### WORK INSTRUCTIONS
Answer with one figure only, the number of lines below in which "each" occurs.

### MATERIALS PROVIDED

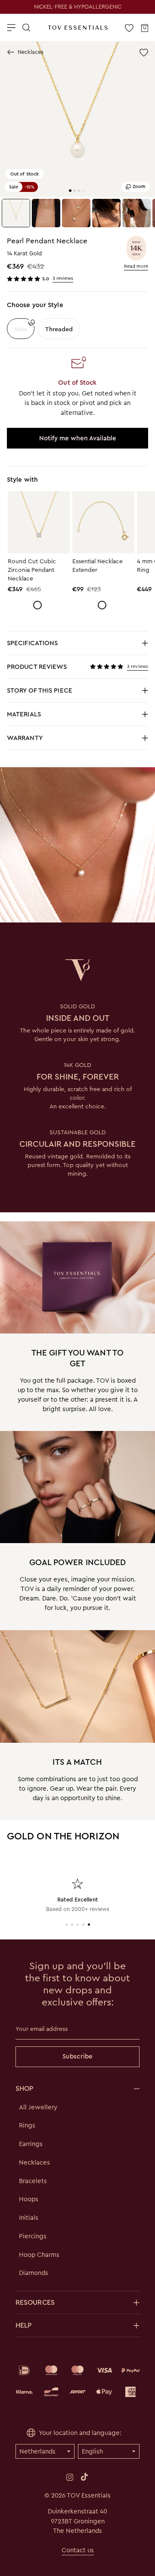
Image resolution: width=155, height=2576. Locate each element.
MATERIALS (50, 716)
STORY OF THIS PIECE (50, 693)
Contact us (78, 2550)
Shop (24, 2088)
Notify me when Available (77, 438)
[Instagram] (70, 2477)
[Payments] (78, 2381)
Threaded (59, 329)
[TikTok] (84, 2476)
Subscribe (77, 2056)
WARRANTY (25, 738)
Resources (35, 2302)
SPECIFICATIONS (50, 645)
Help (23, 2325)
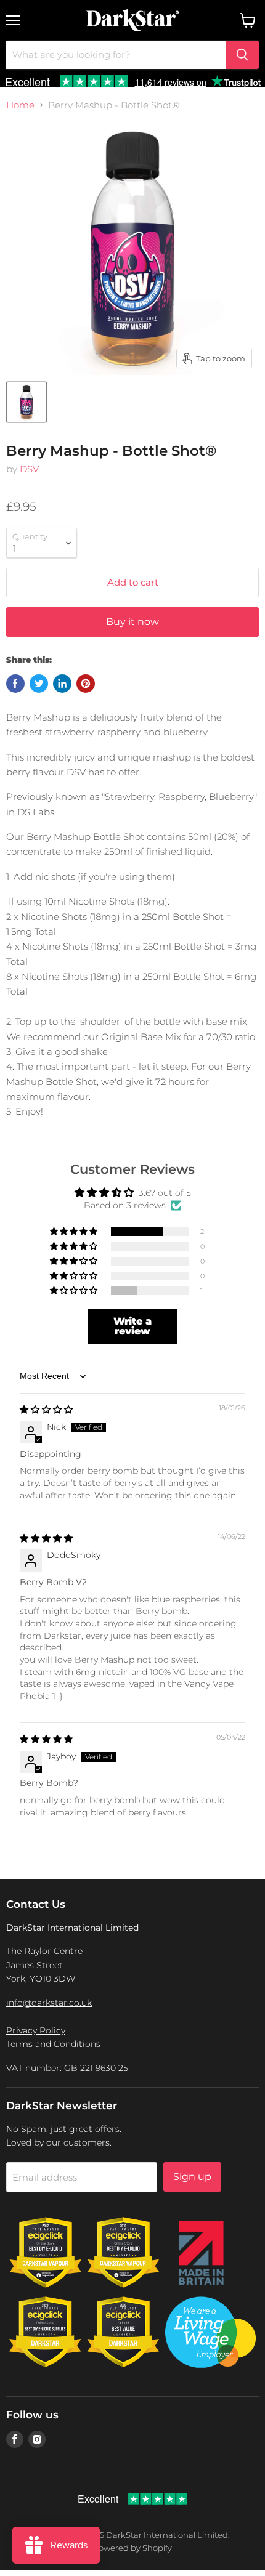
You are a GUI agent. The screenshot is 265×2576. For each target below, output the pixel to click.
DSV (29, 469)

### WRITTEN SOLUTION
2